*EXERCISE MATERIALS*
::::

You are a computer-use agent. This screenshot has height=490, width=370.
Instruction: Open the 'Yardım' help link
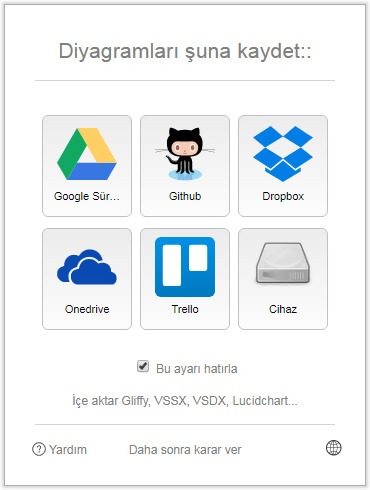(x=68, y=450)
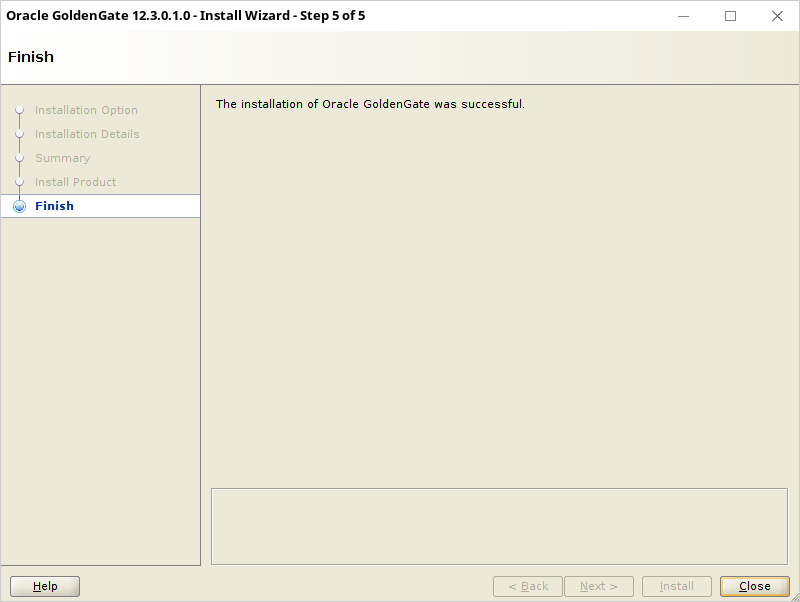Click the Install Product step circle
800x602 pixels.
coord(19,182)
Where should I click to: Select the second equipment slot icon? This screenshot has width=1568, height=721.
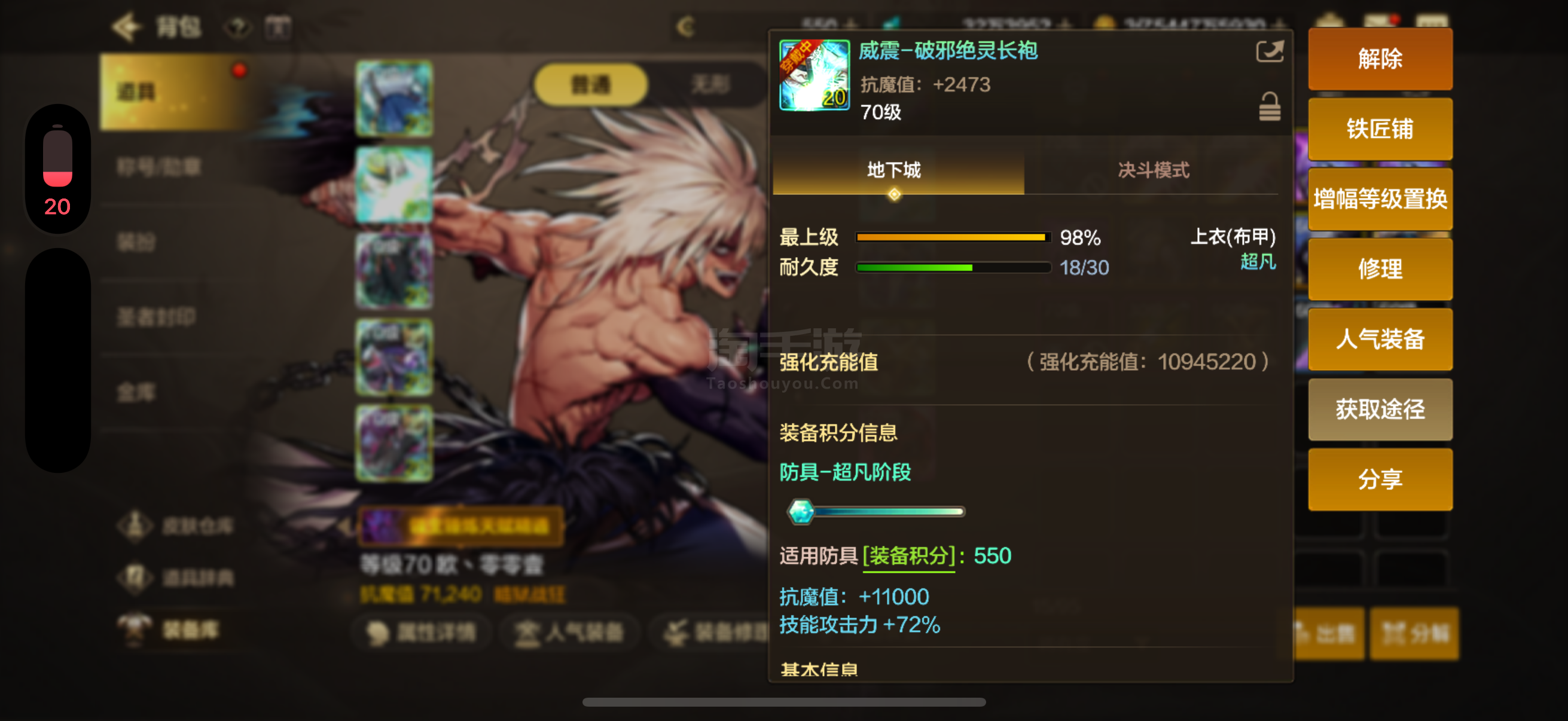point(394,184)
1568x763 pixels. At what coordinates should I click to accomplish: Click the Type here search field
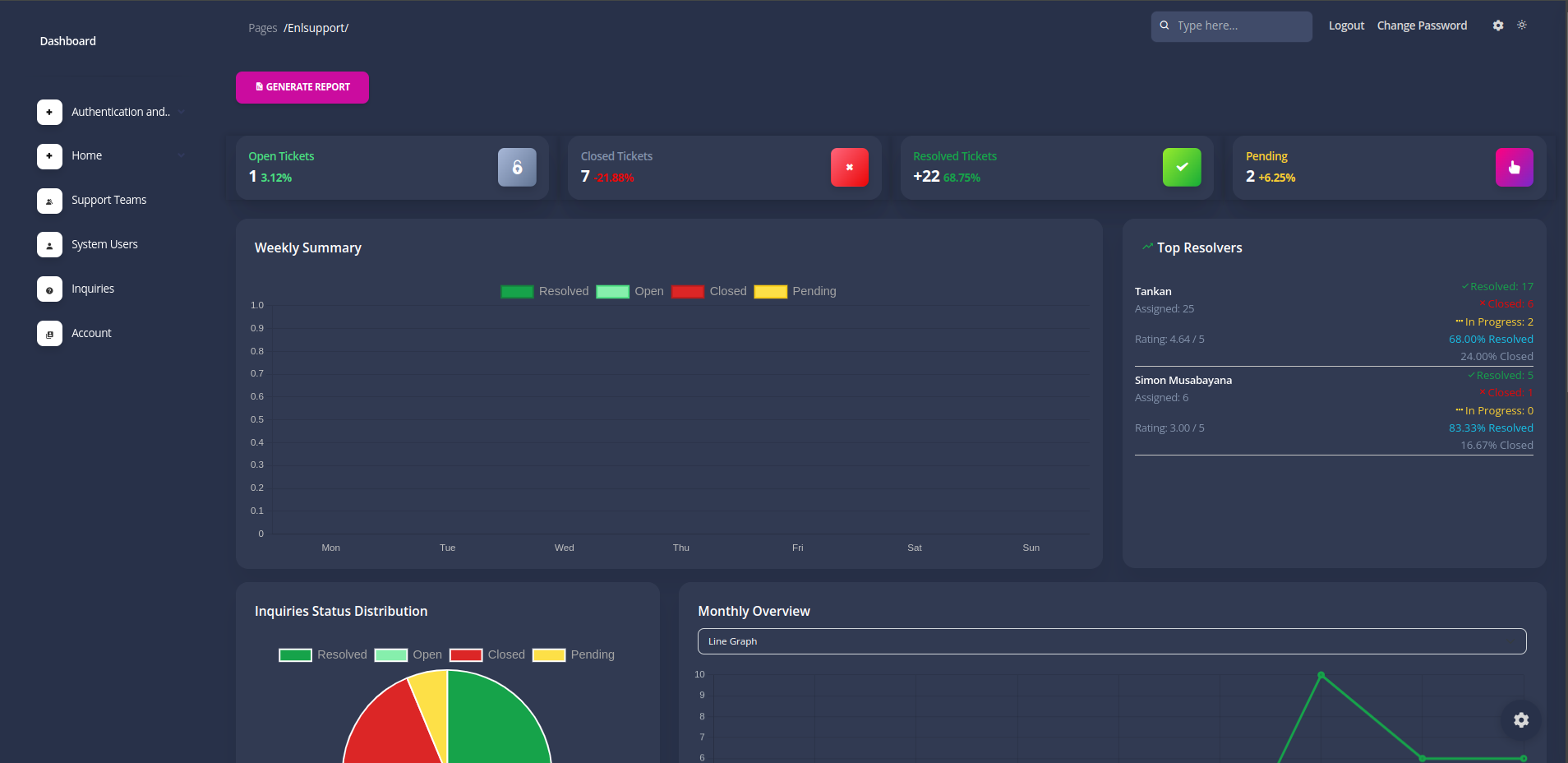tap(1238, 26)
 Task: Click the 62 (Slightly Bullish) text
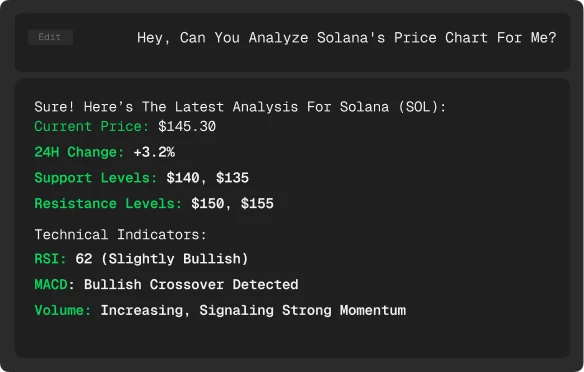pos(162,259)
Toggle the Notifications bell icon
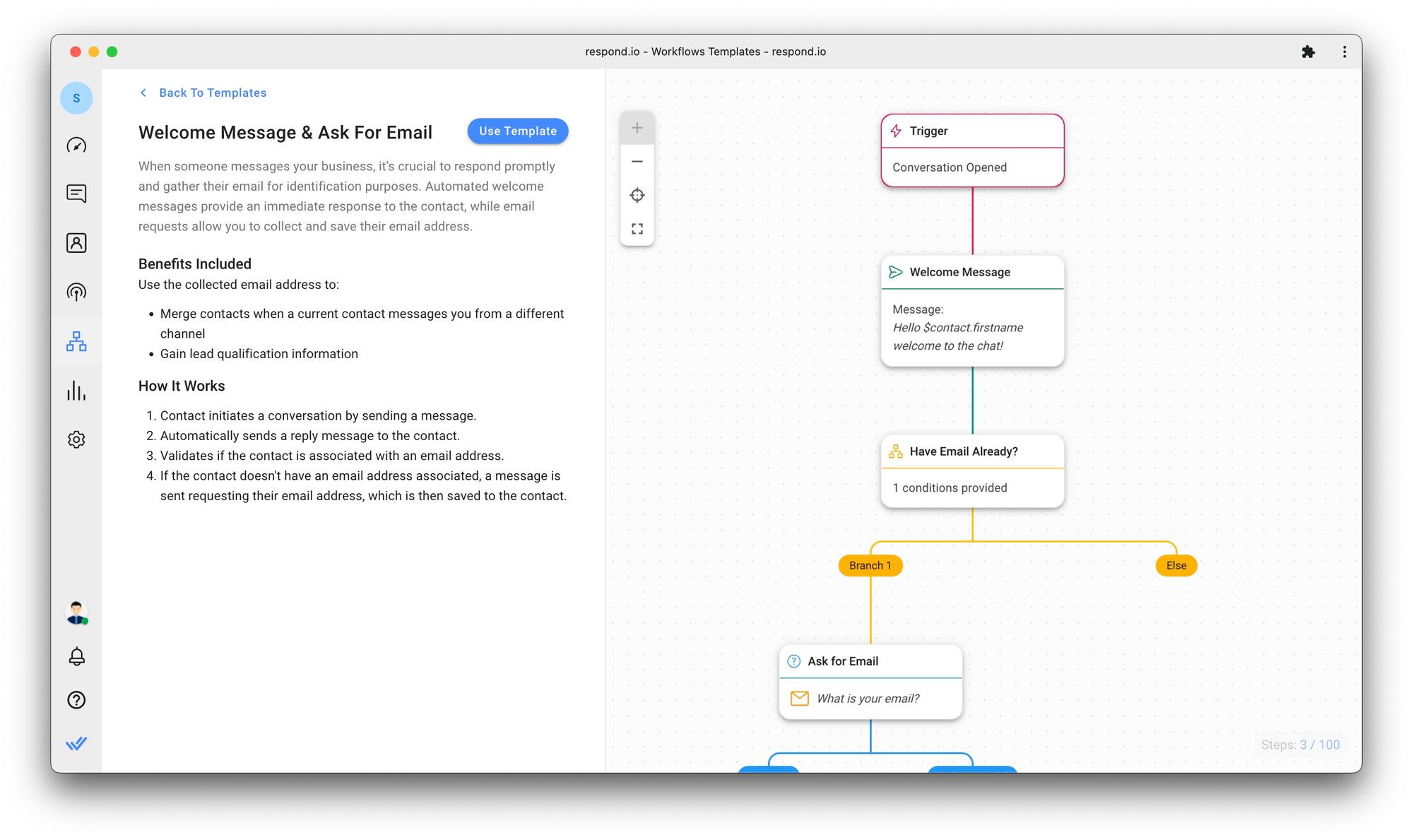 77,657
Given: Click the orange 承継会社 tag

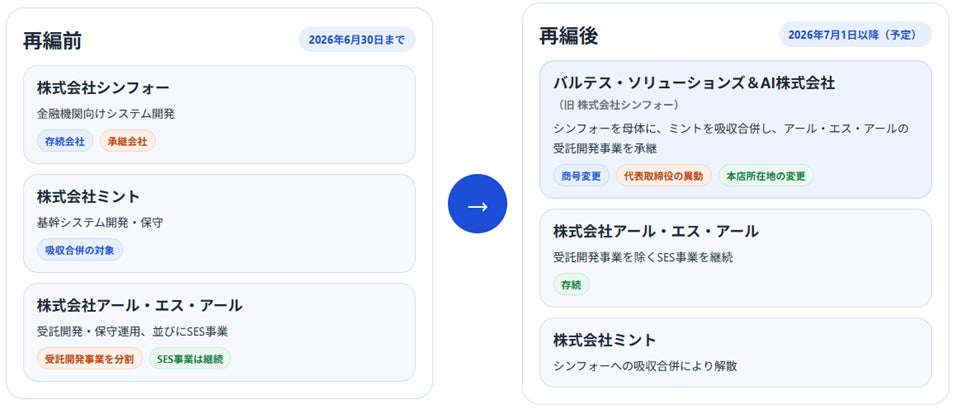Looking at the screenshot, I should [127, 141].
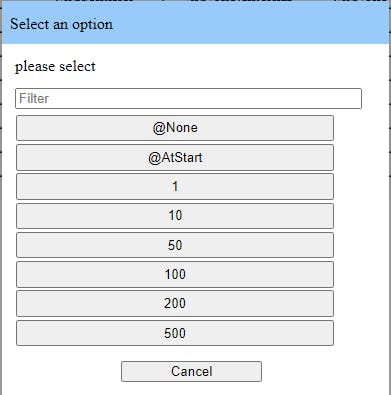Set the count to 100
Screen dimensions: 391x395
[x=175, y=275]
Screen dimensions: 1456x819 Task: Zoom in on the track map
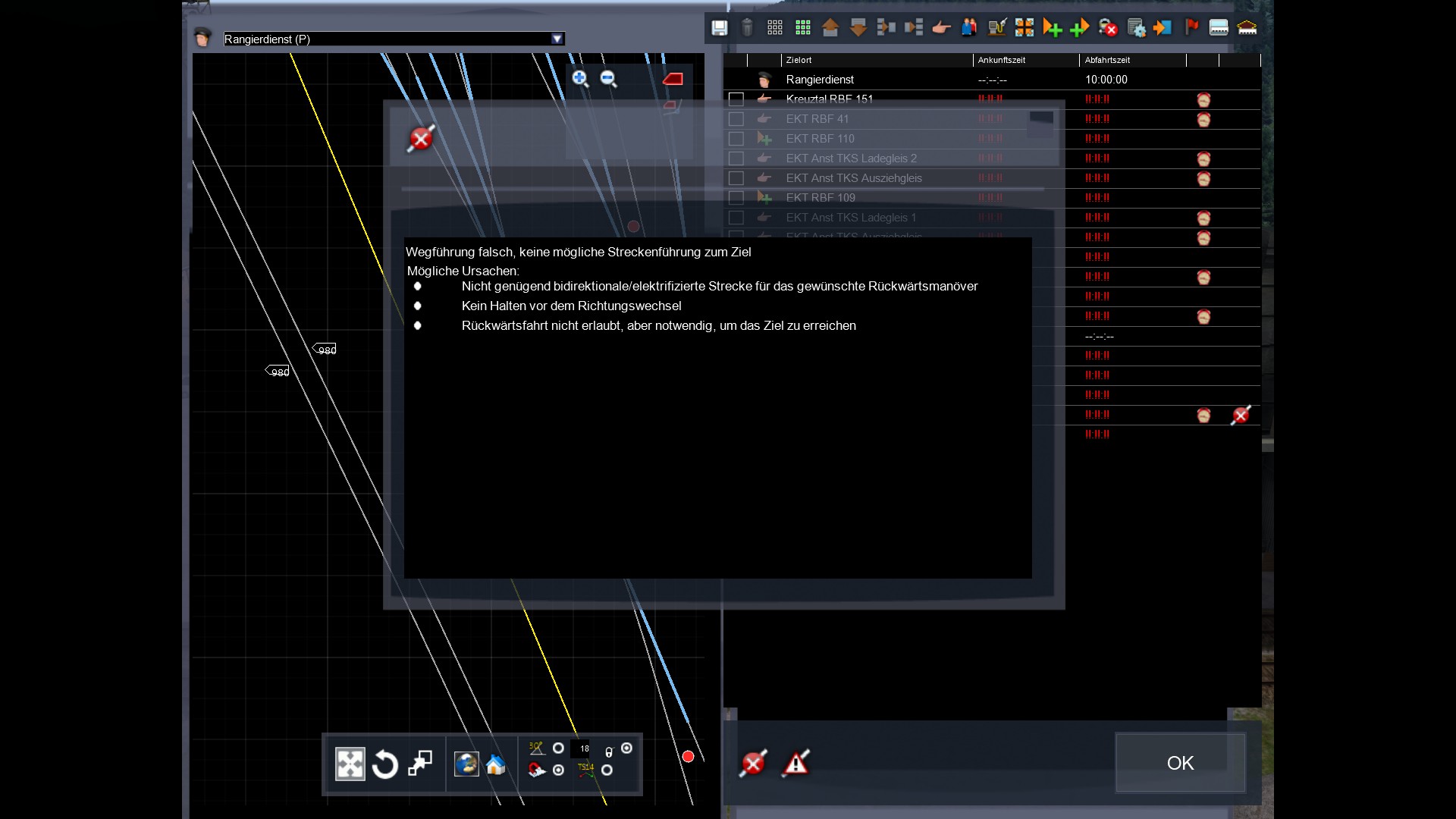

::::

*JOB*
Render the records from their beginning through the line that contains "coord(19,182)" as a Markdown table with the columns Row and Line, numbering each row and omitting blank lines and pictures.

*ANSWER TO THIS TASK*
| Row | Line |
|---|---|
| 1 | You are a computer-use agent. This screenshot has height=490, width=370. |
| 2 | Instruction: Open the 'Yardım' help link |
| 3 | (x=68, y=450) |
| 4 | Click the Install Product step circle |
| 5 | 800x602 pixels. |
| 6 | coord(19,182) |